2. Aux termes de l’article L.123-1 dans rédaction applicable au litige : « I. – Le plan local d’urbanisme fait l’objet d’une révision lorsque l’établissement public de coopération intercommunale ou, dans le cas prévu au deuxième alinéa de l’article L. 123-6, la commune envisage : / […] / 3° Soit de réduire une protection édictée en raison des risques de nuisance, de la qualité des sites, des paysages ou des milieux naturels, ou d’une évolution de nature à induire de graves risques de nuisance. » Aux termes de l’article L.123-13-2 du même code, dans sa rédaction applicable au litige : « Sauf dans le cas des majorations des possibilités de construire prévues au deuxième alinéa de l’article L. 123-1-11 ainsi qu’aux articles L. 127-1, L. 128-1 et L. 128-2, lorsque le projet de modification a pour effet : / 1° Soit de majorer de plus de 20 % les possibilités de construction résultant, dans une zone, de l’application de l’ensemble des règles du plan ; / 2° Soit de diminuer ces possibilités de construire ; / 3° Soit de réduire la surface d’une zone urbaine ou à urbaniser ; / Il est soumis à enquête publique par le président de l’établissement public de coopération intercommunale ou, dans le cas prévu au deuxième alinéa de l’article L. 123-6, le maire. / […] / A l’issue de l’enquête publique, ce projet, éventuellement modifié pour tenir compte des avis qui ont été joints au dossier, des observations du public et du rapport du commissaire ou de la commission d’enquête, est approuvé par délibération de l’organe délibérant de l’établissement public de coopération intercommunale ou, dans le cas prévu au deuxième alinéa de l’article L. 123-6, du conseil municipal. » Enfin, aux termes de l’article L. 123-13-3 du code de l’urbanisme, dans sa rédaction applicable au litige : « I. En dehors des cas mentionnés à l’article L. 123-13-2, et dans le cas des majorations des possibilités de construire prévues au deuxième alinéa de l’article L. 123-1-11 ainsi qu’aux articles L. 127-1, L. 128-1 et L. 128-2, le projet de modification peut, à l’initiative du président de l’établissement public de coopération intercommunale ou, dans le cas prévu au deuxième alinéa de l’article L. 123-6, du maire, être adopté selon une procédure simplifiée.
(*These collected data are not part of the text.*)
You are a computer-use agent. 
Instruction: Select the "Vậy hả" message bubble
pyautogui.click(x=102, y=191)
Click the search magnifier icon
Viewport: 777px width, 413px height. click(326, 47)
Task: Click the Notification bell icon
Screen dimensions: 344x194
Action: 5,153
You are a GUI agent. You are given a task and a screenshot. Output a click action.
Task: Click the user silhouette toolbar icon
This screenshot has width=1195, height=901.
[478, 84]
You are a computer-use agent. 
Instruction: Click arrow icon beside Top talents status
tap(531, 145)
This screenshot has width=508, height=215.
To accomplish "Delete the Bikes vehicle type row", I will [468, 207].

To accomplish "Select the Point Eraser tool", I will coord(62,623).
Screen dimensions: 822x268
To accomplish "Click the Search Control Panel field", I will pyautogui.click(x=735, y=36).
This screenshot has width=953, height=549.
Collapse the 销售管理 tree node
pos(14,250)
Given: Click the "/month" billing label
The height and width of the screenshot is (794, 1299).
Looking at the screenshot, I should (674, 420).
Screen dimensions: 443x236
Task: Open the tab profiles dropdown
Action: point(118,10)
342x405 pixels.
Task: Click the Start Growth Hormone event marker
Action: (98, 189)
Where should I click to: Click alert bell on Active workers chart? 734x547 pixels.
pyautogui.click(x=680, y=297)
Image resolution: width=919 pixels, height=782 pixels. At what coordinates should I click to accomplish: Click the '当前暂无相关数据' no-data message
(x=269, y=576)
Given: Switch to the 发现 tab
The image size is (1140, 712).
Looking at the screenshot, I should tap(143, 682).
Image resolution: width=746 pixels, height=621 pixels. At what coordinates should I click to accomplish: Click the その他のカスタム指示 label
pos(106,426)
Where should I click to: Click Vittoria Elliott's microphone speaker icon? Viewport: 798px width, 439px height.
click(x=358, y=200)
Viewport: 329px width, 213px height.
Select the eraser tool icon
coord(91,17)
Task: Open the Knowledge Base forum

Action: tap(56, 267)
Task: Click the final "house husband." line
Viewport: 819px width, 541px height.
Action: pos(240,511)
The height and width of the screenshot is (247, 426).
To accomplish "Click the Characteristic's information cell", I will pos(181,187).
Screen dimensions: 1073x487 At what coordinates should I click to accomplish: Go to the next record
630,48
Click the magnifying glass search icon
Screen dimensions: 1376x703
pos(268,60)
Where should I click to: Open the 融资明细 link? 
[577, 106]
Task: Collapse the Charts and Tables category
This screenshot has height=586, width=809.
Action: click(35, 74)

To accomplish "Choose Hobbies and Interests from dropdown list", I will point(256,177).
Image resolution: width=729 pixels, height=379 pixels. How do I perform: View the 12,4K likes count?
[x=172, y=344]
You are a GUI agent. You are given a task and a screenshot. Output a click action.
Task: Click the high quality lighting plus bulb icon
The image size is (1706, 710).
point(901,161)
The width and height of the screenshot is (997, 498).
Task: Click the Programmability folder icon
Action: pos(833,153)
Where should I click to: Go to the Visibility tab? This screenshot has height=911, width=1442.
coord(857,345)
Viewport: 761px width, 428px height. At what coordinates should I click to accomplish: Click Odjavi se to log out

Il en est de même lorsque le projet de modification a uniquement pour objet la rectification d’une erreur matérielle. »
3. Il résulte de ces dispositions que le recours à la procédure de modification simplifiée, quand elle vise à rectifier une erreur matérielle, est légalement possible afin de corriger une malfaçon rédactionnelle ou cartographique portant sur l’intitulé, la délimitation ou la règlementation d’une parcelle, d’un secteur ou d’une zone ou le choix d’un zonage, dès lors que cette malfaçon conduit à une contradiction évidente avec les intentions des auteurs du plan local d’urbanisme, telles qu’elles ressortent des différents documents constitutifs du plan local d’urbanisme, et notamment du rapport de présentation, des orientations d’aménagement ou du projet d’aménagement et de développement durable. Elle ne peut, à ce titre, avoir pour objet d’autoriser une nouvelle activité incompatible avec la vocation d’une zone ou d’un secteur définis par le plan local d’urbanisme.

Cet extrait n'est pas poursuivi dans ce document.